Passage for review.
*** Begin section ***
One Of Jodie Foster’s Best Movies Is Now Free To Watch On Streaming

A Jodie Foster classic is free to stream right now.

By Jason Collins | Published

This article is more than 2 years old

jodie foster

Though she’s best known for her performance in The Silence of the Lambs, where she played Clarice Starling, Jodie Foster has enjoyed a long-lasting and fruitful acting carrier. Her filmography is quite impressive, as she’s credited for acting in over 80 movies. And one of those movies is in Contact, the 1997 mystery drama that just appeared on Youtube and ready to stream for free.

That’s right, you can now watch Contact on YouTube and admire Jodie Foster’s brilliant performance in a story written by one of the greatest minds on Earth – Carl Sagan.

Many stories and anecdotes surround this classical piece of mystery drama with elements of science fiction. Screenwriting alone took ten years to complete, and the movie spent another 6-7 years in the preproduction phase alone. But when the Jodie Foster movie was finally released, it was an excellent piece of art that intersected science, religion, and politics – three subjects that don’t fit easily together.
*** End section ***
Extracted material.
*** Begin section ***
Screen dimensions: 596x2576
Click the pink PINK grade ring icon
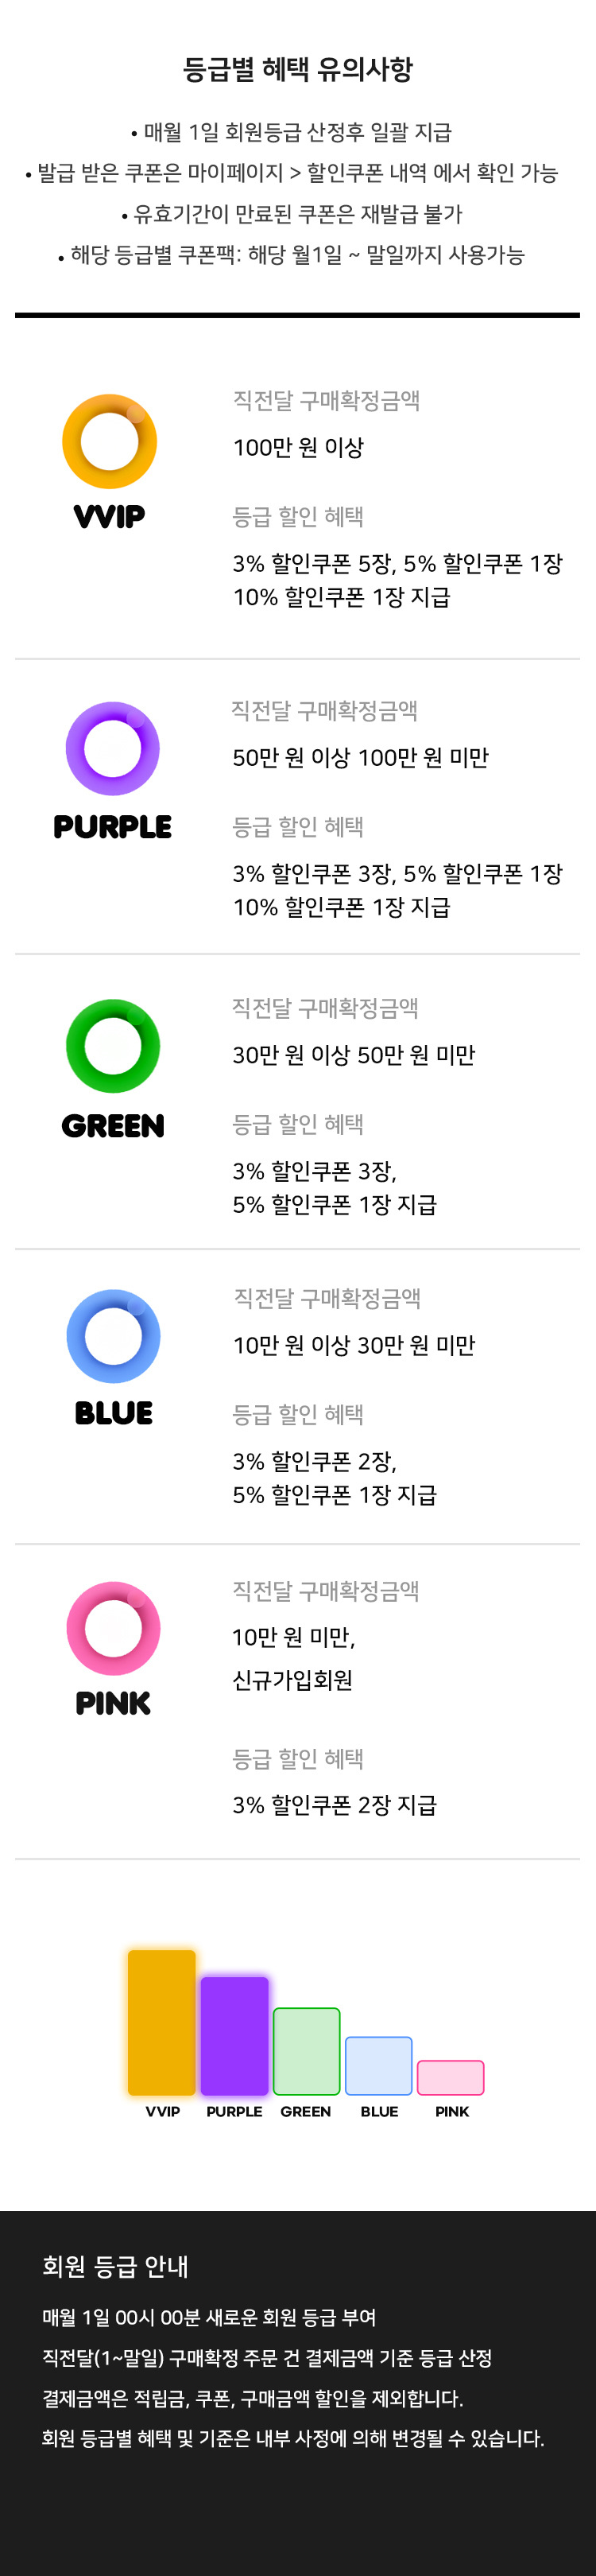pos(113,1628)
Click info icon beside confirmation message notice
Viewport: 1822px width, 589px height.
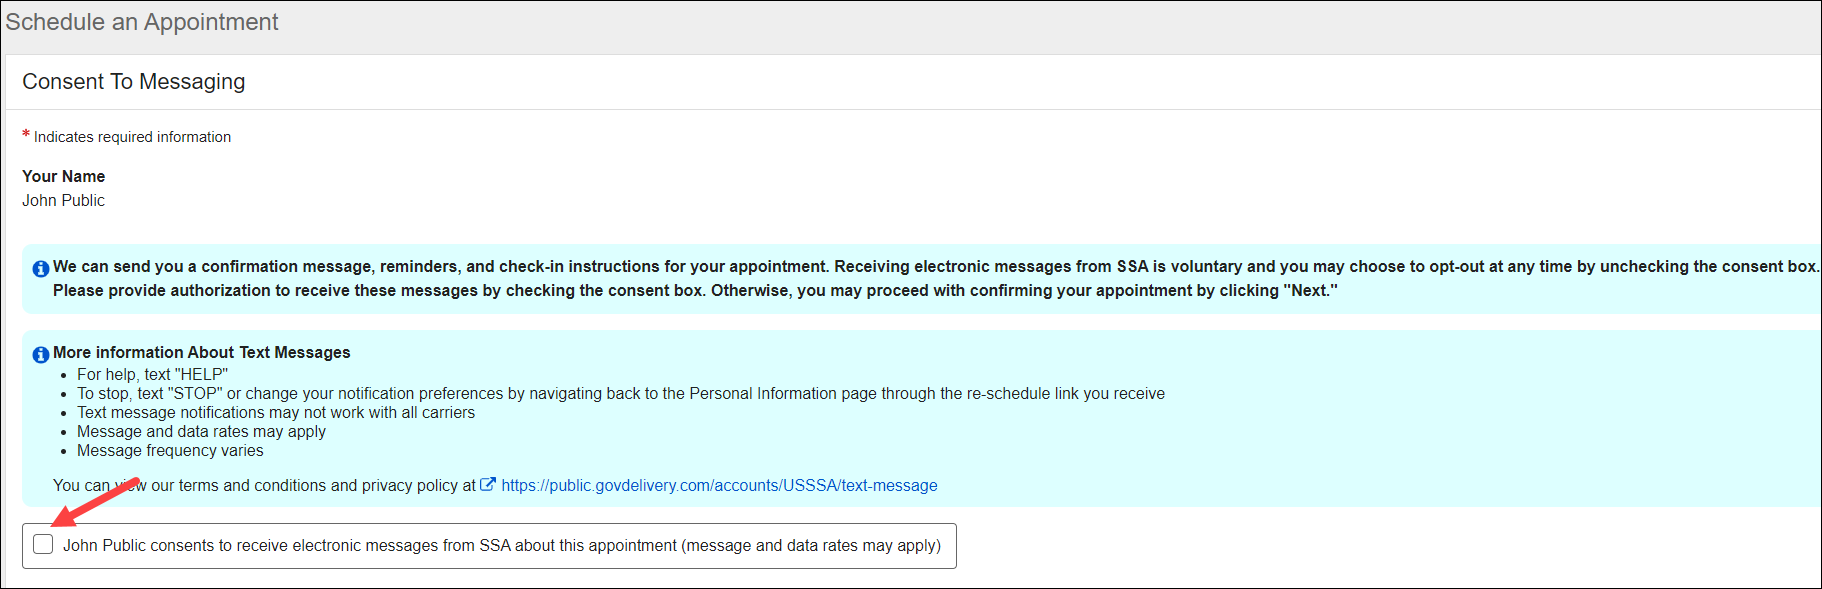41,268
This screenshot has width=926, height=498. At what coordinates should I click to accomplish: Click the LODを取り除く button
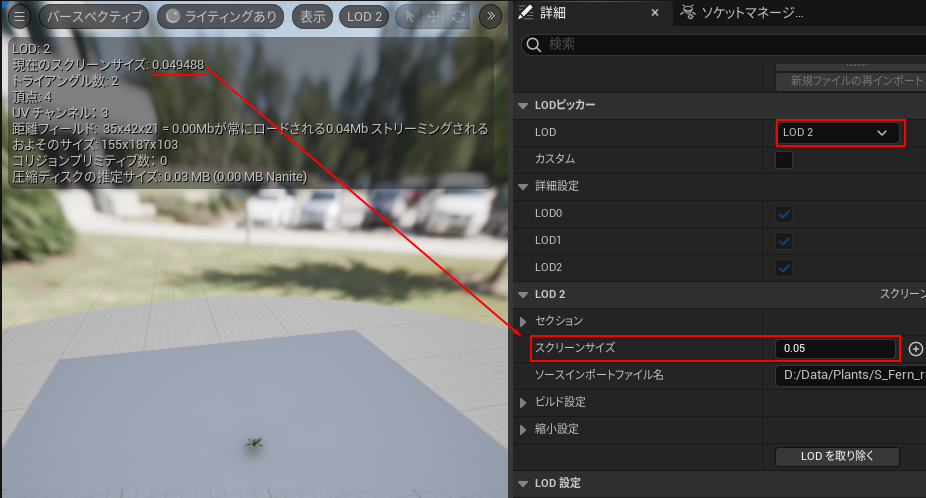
*** End section ***
Tasks and exercises.
#1 Edit the Jodie Foster article from "This article is" to "stream for free.", swapping "filmography" for "body of work".
#2 According to the Jodie Foster article, how long did the screenwriting for Contact take to complete?

Exercise answers.
#1
This article is more than 2 years old

jodie foster

Though she’s best known for her performance in The Silence of the Lambs, where she played Clarice Starling, Jodie Foster has enjoyed a long-lasting and fruitful acting carrier. Her body of work is quite impressive, as she’s credited for acting in over 80 movies. And one of those movies is in Contact, the 1997 mystery drama that just appeared on Youtube and ready to stream for free.

#2 Ten years.